The material below contains a line with "Hello (235, 2467)" and a line with "View all posts by The Pick (201, 2137)". Copy exactly those two lines and all lines between them.
○ ○ ○ ○ ○
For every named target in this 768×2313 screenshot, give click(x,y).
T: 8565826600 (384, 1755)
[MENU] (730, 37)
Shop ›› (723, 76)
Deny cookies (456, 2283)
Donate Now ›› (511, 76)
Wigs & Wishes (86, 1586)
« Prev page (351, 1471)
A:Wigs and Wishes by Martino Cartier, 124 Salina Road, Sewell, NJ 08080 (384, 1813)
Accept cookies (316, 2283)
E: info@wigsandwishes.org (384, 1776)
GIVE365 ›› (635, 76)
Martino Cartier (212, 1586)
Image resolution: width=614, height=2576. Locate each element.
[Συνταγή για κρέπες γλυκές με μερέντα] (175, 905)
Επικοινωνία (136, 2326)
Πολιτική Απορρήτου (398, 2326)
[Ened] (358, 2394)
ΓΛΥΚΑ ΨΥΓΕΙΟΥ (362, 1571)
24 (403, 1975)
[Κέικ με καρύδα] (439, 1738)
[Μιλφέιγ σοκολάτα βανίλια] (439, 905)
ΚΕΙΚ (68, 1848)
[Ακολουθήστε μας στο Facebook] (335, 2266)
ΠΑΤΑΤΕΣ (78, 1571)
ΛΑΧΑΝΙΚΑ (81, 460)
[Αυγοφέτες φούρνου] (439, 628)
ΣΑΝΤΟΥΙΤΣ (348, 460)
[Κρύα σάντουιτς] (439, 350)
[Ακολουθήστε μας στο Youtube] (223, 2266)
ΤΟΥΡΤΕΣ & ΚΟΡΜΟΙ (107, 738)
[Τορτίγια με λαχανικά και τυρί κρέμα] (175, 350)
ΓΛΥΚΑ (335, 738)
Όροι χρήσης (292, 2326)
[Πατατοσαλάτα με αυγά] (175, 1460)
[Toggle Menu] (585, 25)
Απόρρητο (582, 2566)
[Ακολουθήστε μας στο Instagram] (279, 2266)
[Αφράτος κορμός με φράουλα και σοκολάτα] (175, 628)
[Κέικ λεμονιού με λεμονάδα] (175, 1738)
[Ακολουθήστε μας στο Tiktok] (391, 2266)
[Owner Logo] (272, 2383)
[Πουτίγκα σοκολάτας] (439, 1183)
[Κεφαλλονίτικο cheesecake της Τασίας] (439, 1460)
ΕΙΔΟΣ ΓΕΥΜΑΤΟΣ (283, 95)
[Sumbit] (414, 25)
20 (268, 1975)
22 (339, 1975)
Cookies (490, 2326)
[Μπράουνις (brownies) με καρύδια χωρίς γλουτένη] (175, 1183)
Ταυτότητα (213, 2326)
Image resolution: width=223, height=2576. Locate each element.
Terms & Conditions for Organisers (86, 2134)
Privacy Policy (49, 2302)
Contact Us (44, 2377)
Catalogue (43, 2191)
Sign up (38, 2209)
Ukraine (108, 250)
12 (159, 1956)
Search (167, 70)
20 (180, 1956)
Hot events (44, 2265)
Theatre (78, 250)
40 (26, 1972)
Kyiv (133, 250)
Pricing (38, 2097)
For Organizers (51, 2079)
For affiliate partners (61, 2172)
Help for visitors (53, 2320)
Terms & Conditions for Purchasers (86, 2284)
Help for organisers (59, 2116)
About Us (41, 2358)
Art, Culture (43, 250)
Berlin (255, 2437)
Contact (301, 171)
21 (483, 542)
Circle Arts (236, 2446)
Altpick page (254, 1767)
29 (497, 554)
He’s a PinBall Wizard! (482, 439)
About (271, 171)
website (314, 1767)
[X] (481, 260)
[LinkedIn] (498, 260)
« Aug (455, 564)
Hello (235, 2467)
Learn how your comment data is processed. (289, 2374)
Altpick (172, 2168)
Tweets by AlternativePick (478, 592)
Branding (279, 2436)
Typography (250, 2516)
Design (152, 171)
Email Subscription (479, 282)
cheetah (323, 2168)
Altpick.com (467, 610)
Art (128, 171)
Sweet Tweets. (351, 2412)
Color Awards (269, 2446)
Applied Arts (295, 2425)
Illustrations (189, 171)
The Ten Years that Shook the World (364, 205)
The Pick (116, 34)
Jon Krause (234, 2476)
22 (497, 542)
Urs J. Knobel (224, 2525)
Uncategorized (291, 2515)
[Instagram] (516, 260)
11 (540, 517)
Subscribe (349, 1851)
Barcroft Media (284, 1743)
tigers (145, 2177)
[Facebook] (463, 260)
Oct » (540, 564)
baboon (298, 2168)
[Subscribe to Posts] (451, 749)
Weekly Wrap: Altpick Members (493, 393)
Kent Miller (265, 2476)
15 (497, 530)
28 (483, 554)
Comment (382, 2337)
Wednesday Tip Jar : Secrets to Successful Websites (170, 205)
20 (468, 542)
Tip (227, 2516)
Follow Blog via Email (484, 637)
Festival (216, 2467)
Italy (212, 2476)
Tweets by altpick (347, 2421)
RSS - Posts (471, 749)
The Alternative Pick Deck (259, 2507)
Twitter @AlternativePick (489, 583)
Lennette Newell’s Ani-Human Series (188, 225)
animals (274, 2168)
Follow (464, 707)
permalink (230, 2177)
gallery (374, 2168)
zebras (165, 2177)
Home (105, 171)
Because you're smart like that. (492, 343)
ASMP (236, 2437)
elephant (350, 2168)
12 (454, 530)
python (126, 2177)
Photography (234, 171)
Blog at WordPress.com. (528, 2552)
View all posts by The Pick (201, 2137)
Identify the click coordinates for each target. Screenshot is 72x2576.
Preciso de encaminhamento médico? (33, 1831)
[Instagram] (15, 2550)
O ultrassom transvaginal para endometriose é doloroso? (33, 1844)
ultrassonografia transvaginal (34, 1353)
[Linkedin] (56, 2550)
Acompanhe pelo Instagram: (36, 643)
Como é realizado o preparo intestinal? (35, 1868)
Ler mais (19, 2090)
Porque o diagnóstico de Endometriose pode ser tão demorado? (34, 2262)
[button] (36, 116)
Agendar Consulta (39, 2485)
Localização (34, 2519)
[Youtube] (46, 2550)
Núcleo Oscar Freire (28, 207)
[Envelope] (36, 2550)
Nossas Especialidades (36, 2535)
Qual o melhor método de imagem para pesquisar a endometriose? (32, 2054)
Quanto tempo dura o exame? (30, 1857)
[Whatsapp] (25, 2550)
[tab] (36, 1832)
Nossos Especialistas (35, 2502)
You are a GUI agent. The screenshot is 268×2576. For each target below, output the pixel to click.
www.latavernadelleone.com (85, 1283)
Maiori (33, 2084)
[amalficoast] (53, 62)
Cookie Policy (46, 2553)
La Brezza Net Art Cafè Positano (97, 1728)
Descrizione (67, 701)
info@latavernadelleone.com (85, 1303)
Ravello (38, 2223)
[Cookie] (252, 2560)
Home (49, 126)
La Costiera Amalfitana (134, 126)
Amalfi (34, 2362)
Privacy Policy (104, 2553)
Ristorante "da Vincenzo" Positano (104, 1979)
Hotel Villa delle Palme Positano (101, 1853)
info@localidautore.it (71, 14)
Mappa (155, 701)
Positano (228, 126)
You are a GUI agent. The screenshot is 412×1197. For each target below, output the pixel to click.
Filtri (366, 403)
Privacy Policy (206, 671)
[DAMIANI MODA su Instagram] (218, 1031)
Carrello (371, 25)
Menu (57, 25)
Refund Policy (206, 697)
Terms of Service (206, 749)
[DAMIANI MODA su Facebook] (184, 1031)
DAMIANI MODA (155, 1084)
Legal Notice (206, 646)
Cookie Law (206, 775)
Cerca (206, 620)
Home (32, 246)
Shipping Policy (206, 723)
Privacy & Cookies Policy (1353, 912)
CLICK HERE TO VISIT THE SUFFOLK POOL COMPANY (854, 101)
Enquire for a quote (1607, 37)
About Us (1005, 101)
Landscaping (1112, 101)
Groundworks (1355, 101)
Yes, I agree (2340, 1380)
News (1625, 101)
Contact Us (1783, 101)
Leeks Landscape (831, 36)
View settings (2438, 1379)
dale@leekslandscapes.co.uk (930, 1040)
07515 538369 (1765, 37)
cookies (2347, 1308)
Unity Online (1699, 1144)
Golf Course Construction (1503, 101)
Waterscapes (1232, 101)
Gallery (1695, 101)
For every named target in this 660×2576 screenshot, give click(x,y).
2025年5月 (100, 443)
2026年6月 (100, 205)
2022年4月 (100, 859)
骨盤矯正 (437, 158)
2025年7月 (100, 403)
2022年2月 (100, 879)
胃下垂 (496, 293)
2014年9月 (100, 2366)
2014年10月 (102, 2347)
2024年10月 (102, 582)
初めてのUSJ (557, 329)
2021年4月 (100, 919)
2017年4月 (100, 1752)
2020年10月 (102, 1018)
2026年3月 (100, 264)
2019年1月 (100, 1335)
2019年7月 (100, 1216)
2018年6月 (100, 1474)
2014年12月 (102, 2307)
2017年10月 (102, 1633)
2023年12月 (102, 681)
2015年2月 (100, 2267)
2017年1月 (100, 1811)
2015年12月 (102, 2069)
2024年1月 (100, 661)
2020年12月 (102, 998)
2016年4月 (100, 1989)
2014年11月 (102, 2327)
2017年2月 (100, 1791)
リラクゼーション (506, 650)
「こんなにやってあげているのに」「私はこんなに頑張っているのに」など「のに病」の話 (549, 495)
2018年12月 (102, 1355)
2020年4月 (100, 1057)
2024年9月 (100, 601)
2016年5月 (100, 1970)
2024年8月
○ ○ ○ ○ ○
## [RESPONSE TO THIS TASK]
Hello (235, 2467)
Learn how your comment data is processed. (289, 2374)
Altpick (172, 2168)
Tweets by AlternativePick (478, 592)
Branding (279, 2436)
Typography (250, 2516)
Design (152, 171)
Email Subscription (479, 282)
cheetah (323, 2168)
Altpick.com (467, 610)
Art (128, 171)
Sweet Tweets. (351, 2412)
Color Awards (269, 2446)
Applied Arts (295, 2425)
Illustrations (189, 171)
The Ten Years that Shook the World (364, 205)
The Pick (116, 34)
Jon Krause (234, 2476)
22 (497, 542)
Urs J. Knobel (224, 2525)
Uncategorized (291, 2515)
[Instagram] (516, 260)
11 (540, 517)
Subscribe (349, 1851)
Barcroft Media (284, 1743)
tigers (145, 2177)
[Facebook] (463, 260)
Oct » (540, 564)
baboon (298, 2168)
[Subscribe to Posts] (451, 749)
Weekly Wrap: Altpick Members (493, 393)
Kent Miller (265, 2476)
15 (497, 530)
28 (483, 554)
Comment (382, 2337)
Wednesday Tip Jar : Secrets to Successful Websites (170, 205)
20 (468, 542)
Tip (227, 2516)
Follow Blog via Email (484, 637)
Festival (216, 2467)
Italy (212, 2476)
Tweets by altpick (347, 2421)
RSS - Posts (471, 749)
The Alternative Pick Deck (259, 2507)
Twitter @AlternativePick (489, 583)
Lennette Newell’s Ani-Human Series (188, 225)
animals (274, 2168)
Follow (464, 707)
permalink (230, 2177)
gallery (374, 2168)
zebras (165, 2177)
Home (105, 171)
Because you're smart like that. (492, 343)
ASMP (236, 2437)
elephant (350, 2168)
12 (454, 530)
python (126, 2177)
Photography (234, 171)
Blog at WordPress.com. (528, 2552)
View all posts by The Pick (201, 2137)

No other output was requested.